Event meant to bring community together gets attacked teaching religous differences

One Abbotsford mosque is being harassed online for an upcoming exhibit on the Islamic understanding of Jesus Christ – at an event meant to strengthen the community in the name of diversity.

The Abbotsford Islamic Centre is hosting its fourth annual Open Mosque Day on Feb. 22. But something new was added this year, a commemorative showcase of the life and teachings of Jesus from an Islamic perspective, where he is considered an important prophet.

The amount of hateful backlash surprised many of the organizers, who have put on similar exhibitions in other churches before, according to Adnan Akiel, founder and president of Bridging Gaps Foundation.

“It’s been more than in the previous years, and it’s unusual in terms of the comments that we’ve received,” Akiel said. “There were some threatening ones.

“Most were just derogatory.”

A large portion of the online attacks appear to come from Christians taking offence to the belief in Jesus as a prophet in another religion, others are just xenophobic, some are a mix of both.

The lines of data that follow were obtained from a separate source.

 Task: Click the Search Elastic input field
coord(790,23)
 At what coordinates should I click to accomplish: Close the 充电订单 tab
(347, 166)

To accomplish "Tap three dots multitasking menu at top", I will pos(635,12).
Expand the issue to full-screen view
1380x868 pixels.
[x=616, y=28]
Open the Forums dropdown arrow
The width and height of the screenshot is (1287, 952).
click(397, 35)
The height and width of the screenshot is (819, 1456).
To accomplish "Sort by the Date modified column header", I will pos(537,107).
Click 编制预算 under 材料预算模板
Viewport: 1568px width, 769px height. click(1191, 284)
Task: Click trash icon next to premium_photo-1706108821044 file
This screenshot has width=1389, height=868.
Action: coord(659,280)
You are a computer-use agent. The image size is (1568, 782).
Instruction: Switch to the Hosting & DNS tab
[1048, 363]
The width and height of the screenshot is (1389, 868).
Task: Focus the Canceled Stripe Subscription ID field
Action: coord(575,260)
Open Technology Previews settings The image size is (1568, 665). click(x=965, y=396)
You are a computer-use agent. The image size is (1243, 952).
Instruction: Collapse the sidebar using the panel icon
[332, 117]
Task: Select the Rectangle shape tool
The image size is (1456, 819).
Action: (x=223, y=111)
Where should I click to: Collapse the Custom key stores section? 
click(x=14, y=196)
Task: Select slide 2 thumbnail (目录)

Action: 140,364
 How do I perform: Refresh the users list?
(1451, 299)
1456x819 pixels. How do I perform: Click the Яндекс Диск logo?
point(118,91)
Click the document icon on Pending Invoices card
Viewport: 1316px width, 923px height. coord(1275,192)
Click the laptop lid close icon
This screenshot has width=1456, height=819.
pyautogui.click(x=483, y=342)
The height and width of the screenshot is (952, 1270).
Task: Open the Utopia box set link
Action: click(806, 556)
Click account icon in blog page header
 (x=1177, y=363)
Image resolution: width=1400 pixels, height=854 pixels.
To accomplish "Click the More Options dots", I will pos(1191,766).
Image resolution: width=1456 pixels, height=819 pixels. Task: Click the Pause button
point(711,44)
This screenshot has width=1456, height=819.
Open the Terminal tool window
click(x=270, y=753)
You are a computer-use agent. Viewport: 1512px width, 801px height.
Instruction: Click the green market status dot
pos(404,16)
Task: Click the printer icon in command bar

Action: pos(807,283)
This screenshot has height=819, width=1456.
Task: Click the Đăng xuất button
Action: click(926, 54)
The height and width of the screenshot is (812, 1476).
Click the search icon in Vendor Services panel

“Even though the Islamic belief in Jesus is not the same as that in Christianity, there are many similarities that provide a platform of unity,” Akiel said. “The Mosque only intends to share information and clear misconceptions while completely respecting the diversity of different belief systems within the community.

“We just wanted to… bridge the gap between Muslims and non-Muslims.”

He says Muslims treat all their prophets equally, there is no ranking by order of importance.

“As Muslims, we don’t differentiate between different prophets. You don’t say Mohammad is better, or Jesus is better or Moses is better. We treat them all with equally with respect… we have no intention to disrespect people of any other belief.”

The organizers have been also been criticized for having a section where guests can try on a hijab. Akiel said the section shouldn’t be taken so seriously.

“Whoever is interested can try on the hijab, take pictures, have a good time. And there’s a bit of backlash on that as well, but that’s not unusual.

“Most of the backlash we’ve received has been on [the Jesus] aspect of Open Mosque Day.”

Akiel does say the mosque has also received a lot of support alongside the negative reactions.

“I really want to make that point, that we genuinely appreciate and love the positive support.”